Mon clito et moi: 7 femmes nous racontent leur rapport intime au plaisir
Atteindre l’orgasme semble souvent bien plus compliqué pour une femme que pour un homme. Et pourtant, nous avons un petit organe entièrement dédié à notre plaisir. Le problème: on ne sait pas forcément vraiment comment il marche. La solution : lui demander! PAR FLORENCE HAINAUT. PHOTO: GETTY IMAGES.
DIALOGUE AVEC MON CLITORIS
Prenez une feuille et dessinez un clitoris. Pas seulement le petit morceau de chair rosée qui dépasse, tout le clitoris. Vous calez? Normal. A priori, quasi aucun.e de nous n’a étudié cet organe à l’école. Maintenant, dessinez un pénis. C’est plus facile, non? Pourquoi, en 2020, ne sait-on pas vraiment à quoi ressemble l’organe du plaisir chez la femme?
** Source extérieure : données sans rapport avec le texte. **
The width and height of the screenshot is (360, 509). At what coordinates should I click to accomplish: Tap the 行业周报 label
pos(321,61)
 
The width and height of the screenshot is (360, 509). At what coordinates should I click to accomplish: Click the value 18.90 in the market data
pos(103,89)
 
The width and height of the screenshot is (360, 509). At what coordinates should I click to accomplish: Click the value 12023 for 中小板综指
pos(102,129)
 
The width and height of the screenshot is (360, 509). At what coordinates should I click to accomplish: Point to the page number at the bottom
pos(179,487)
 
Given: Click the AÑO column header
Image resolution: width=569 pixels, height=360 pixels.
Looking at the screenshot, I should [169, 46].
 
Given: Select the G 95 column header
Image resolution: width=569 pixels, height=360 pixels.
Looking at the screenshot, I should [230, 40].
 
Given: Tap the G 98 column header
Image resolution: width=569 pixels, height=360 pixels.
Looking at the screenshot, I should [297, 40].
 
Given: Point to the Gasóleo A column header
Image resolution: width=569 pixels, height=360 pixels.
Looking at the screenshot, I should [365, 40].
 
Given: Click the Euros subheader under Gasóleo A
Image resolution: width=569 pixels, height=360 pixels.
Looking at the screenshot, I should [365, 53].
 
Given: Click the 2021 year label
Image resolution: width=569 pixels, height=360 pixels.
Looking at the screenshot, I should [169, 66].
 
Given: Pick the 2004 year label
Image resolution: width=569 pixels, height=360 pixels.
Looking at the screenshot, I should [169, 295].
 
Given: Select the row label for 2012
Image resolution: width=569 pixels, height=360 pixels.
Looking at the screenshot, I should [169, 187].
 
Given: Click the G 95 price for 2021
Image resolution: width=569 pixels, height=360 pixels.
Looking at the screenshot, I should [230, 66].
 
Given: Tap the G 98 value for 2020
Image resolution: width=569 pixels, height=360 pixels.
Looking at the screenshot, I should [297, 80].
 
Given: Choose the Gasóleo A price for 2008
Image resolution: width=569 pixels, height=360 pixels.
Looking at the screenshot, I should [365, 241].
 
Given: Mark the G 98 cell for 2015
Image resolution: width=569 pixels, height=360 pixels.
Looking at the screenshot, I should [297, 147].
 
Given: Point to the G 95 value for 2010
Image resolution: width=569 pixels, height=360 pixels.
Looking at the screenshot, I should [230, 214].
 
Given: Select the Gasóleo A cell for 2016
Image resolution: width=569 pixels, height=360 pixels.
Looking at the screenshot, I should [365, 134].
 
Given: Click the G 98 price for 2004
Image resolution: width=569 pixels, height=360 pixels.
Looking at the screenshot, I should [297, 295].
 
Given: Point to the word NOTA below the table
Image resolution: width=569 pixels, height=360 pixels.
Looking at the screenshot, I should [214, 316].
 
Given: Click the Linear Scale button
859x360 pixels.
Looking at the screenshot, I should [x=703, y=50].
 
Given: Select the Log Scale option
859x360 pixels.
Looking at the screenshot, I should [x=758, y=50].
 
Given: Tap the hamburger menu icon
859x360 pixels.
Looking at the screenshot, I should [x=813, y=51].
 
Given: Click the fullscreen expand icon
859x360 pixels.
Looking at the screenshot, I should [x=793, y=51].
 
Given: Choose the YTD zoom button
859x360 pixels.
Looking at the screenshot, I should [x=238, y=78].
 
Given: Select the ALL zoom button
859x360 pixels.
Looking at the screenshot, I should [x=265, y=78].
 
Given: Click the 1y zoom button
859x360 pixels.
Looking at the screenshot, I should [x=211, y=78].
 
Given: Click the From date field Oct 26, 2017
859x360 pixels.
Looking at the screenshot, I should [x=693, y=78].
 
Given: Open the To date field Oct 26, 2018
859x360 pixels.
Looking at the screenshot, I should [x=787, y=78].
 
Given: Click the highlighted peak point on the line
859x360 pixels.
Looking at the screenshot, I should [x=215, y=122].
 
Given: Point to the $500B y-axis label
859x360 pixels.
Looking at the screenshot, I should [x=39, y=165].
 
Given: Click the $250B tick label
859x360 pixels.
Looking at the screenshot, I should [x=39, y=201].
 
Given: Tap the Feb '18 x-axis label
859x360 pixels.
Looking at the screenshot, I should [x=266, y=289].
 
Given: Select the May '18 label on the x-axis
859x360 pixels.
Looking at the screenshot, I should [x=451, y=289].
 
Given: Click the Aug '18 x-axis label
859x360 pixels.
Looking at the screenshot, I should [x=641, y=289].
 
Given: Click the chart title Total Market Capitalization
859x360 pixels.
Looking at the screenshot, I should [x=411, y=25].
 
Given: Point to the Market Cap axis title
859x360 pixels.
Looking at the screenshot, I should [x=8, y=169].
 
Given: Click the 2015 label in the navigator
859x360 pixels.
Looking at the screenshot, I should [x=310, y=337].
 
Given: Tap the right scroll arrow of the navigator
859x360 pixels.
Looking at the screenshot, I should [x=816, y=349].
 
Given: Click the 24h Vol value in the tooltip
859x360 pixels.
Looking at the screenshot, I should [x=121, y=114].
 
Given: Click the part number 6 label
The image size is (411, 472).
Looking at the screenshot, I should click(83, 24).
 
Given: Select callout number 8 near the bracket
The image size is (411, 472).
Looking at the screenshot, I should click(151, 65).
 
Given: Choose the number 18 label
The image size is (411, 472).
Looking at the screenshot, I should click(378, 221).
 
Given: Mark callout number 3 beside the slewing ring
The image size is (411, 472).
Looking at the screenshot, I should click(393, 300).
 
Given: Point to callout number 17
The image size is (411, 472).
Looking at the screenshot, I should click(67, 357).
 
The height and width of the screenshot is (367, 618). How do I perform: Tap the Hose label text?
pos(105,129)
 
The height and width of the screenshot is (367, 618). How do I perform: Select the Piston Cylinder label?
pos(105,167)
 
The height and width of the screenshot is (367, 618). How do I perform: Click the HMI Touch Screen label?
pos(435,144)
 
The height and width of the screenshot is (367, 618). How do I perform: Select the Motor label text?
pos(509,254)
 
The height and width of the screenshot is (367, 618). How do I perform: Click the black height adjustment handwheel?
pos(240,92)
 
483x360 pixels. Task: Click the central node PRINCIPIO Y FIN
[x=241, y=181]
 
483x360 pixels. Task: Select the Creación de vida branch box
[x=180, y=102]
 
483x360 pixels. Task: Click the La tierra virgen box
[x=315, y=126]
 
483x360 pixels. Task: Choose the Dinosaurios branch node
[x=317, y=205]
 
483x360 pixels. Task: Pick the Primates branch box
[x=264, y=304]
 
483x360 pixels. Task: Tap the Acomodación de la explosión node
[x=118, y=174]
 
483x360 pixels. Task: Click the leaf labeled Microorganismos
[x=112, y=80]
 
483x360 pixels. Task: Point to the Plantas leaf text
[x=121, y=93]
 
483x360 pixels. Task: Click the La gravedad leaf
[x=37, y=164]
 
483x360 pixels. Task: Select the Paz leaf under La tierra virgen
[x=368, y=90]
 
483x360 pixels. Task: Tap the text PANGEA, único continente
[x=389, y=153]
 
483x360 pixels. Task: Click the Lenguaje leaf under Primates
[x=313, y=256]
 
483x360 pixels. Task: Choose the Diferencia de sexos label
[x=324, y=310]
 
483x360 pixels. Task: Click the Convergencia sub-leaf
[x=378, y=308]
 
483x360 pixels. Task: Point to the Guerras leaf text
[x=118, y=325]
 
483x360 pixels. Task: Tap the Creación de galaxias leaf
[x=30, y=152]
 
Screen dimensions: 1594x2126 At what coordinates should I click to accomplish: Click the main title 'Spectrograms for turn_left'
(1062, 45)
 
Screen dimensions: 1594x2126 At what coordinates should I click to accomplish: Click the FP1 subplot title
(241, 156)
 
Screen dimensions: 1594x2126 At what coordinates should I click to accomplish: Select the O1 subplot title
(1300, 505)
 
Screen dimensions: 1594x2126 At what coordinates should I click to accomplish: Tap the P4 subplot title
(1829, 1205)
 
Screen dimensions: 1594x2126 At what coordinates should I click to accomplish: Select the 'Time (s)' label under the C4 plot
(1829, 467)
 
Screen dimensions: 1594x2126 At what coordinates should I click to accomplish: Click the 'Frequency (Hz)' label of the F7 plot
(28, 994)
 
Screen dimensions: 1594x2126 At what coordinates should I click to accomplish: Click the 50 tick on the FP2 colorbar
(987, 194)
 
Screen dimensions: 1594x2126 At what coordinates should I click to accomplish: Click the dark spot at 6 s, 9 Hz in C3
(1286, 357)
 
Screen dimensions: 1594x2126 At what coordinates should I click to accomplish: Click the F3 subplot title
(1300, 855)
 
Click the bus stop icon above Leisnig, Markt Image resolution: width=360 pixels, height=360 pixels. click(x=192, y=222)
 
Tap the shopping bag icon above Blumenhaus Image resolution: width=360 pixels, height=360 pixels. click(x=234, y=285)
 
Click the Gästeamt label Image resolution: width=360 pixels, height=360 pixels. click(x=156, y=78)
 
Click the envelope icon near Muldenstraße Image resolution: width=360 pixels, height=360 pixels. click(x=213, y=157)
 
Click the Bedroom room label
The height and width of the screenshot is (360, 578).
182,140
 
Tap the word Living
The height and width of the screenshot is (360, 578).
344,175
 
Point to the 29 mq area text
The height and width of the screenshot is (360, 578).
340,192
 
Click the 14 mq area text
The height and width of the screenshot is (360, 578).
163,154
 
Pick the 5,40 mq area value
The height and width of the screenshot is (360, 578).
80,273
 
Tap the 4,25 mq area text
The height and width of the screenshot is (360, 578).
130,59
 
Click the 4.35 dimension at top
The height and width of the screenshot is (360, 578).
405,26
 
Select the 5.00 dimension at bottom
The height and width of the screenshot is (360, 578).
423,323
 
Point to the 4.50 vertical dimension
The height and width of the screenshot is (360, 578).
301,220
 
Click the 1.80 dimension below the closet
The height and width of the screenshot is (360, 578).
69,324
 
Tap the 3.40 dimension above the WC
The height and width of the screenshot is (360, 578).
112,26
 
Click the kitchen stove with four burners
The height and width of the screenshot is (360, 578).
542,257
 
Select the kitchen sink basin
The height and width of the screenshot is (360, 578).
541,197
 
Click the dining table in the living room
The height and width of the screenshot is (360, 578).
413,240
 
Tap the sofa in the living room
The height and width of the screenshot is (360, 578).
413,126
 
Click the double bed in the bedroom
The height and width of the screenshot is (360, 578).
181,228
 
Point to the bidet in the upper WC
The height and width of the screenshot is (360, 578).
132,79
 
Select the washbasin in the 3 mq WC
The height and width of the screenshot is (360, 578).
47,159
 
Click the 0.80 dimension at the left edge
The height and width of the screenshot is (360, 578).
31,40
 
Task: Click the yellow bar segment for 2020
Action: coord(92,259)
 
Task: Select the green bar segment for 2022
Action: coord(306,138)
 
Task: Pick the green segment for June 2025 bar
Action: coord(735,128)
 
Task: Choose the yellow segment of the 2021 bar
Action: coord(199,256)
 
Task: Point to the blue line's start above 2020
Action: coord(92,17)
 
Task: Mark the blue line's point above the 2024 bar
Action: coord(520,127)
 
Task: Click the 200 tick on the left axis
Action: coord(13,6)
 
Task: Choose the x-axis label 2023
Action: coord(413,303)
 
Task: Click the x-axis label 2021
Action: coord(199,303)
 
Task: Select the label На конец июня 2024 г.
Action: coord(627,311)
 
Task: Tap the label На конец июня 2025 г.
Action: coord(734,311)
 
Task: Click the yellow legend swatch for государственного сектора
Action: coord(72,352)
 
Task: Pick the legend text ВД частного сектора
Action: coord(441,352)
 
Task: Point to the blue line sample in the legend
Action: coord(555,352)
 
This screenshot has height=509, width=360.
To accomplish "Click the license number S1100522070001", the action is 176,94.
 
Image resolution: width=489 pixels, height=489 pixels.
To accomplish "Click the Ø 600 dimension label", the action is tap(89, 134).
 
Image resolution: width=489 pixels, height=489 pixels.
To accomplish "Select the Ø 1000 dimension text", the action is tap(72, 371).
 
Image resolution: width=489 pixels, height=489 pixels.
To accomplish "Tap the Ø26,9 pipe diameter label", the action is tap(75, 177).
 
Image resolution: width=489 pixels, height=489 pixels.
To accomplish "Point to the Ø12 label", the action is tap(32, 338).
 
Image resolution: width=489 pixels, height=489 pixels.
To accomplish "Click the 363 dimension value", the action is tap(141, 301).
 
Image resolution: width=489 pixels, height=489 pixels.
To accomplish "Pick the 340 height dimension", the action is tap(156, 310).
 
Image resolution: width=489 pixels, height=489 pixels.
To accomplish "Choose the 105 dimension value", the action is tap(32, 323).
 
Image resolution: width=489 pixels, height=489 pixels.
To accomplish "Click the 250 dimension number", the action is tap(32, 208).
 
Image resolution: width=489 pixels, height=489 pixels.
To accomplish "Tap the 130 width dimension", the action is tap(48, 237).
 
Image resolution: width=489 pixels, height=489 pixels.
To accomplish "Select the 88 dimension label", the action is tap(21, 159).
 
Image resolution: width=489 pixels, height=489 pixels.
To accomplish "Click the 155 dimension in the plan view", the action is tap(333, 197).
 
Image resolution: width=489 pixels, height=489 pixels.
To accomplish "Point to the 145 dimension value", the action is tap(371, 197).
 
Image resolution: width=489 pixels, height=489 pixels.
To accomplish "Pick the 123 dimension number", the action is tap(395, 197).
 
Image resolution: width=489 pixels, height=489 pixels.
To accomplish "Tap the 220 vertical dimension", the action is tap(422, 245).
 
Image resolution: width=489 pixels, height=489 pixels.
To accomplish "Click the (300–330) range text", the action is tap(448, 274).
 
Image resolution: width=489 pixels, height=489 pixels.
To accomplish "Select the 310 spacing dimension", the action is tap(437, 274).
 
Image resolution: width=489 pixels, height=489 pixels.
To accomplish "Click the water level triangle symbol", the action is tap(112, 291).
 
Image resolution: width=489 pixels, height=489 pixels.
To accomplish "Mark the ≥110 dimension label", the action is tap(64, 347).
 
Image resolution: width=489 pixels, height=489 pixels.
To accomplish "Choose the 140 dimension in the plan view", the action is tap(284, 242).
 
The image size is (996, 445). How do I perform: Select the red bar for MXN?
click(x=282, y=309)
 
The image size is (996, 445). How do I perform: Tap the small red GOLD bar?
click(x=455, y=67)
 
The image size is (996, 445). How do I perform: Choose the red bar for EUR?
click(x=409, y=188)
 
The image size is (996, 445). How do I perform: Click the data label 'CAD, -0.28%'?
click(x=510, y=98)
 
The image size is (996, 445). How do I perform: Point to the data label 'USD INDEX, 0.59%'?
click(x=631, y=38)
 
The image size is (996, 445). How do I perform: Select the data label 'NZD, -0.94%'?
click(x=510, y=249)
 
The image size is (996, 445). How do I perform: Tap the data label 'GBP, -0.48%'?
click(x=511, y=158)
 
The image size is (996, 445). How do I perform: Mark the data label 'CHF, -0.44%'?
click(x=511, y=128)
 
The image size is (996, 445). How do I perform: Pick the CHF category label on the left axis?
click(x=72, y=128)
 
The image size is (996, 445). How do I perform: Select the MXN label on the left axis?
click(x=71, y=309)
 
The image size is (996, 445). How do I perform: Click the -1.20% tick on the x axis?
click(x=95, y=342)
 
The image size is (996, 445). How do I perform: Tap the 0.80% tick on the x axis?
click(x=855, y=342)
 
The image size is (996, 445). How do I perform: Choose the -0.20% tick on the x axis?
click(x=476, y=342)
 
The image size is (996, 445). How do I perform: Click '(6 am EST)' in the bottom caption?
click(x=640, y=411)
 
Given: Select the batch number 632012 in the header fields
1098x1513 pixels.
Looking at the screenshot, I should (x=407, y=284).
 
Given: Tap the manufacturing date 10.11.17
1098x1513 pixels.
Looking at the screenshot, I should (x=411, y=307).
D’après une étude française, un quart des filles de 15 ans ignorent qu’elles ont un clitoris et 83 % ne savent pas à quoi il sert. Mais à jouir, nom d’un cunni! Elles sont jeunes, elles apprendront, vous direz-vous. Pas sûr. Selon une étude du collectif « Osez le clitoris », 20% des femmes adultes n’arrivent pas à le situer correctement et 42 % ne savent pas qu’il est uniquement dédié au plaisir. Mais qu’avons-nous fait toutes ces années? 7 femmes nous racontent comment elles ont découvert le plaisir et enfin appris à écouter leur désir.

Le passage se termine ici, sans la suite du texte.